Segment Start: Source document

Problem is, that I'm a gardening n00b. I know I can till the soil, plant the seeds, water them, pull up dandelions, and ... what else? Is it that simple? Or are there other things I need to do?

Like weed killer? is this appropriate? What about those garden mats (sorry don't know the proper name) that are black & supposedly keep weeds from germinating? What about also putting down cedar chips or something on the ground, is this necessary to keep weeds out?

As you can see I'm a bit lost, any guidance or advice is most welcome.
posted by thermonuclear.jive.turkey to Home & Garden (18 answers total) 5 users marked this as a favorite
Best answer: Sunflowers are just about idiot proof, just pull a little grass, stick a seed or 2 about 1/4 inch into the dirt and water once in a while. Do the same every 18 inches and you have a sunflower garden. You'll need to protect them from snails for the 1st 2-3 weeks after they sprout. After that, the only thing has bothered my sunflowers has been gophers.
posted by buggzzee23 at 6:55 PM on March 8, 2012

Best answer: You could probably use some mulch to keep your weeds down, but really, once those sunflowers are up and racing, nothing much else is going to get a look in. Maybe you could chuck some kind of fertiliser on them from time to time as they grow. Slug and snail pellets for the snails.
posted by thylacinthine at 6:56 PM on March 8, 2012 [1 favorite]

Best answer: Sunflowers are really robust plants and their rapid growth tends to allow them to outcompete weeds (note: the only reason we weed is to prevent the unwanted plant (the weed) from competing for sunlight, water and nutrients with the plant we want to thrive).

If you have soil with a heavy clay content, it would help to dig down a foot or two and amend with some compost mix (get the bag from the hardware store) but really, sunflowers are weeds with very pretty flowers: poke a hole in the dirt in a sunny part of your yard, drop seed in, stand back.

Segment End: Source document

#### Task set:
1. Answer these questions about the gardening thread, one per line:
(a) How far apart does the first best answer say to plant the sunflower seeds?
(b) What does the second best answer recommend for the snails?
(c) What does the third best answer say to do if the soil has a heavy clay content?
2. Copy the gardening thread word for word, from "Best answer: Sunflowers are really" to "want to thrive).".

Segment Start: Dataset excerpt

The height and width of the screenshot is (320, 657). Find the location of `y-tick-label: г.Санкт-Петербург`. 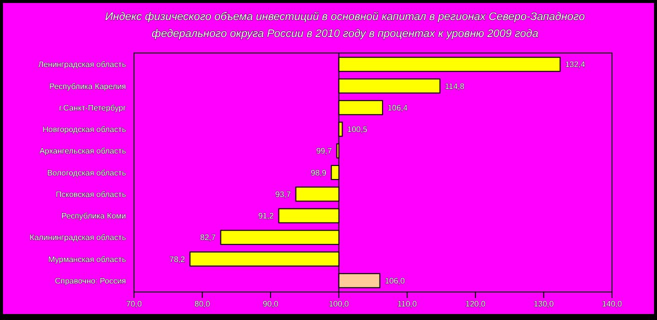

Segment End: Dataset excerpt

#### Expected outputs:
1.
(a) Every 18 inches.
(b) Slug and snail pellets.
(c) Dig down a foot or two and amend the soil with some compost mix.

2.
Best answer: Sunflowers are really robust plants and their rapid growth tends to allow them to outcompete weeds (note: the only reason we weed is to prevent the unwanted plant (the weed) from competing for sunlight, water and nutrients with the plant we want to thrive).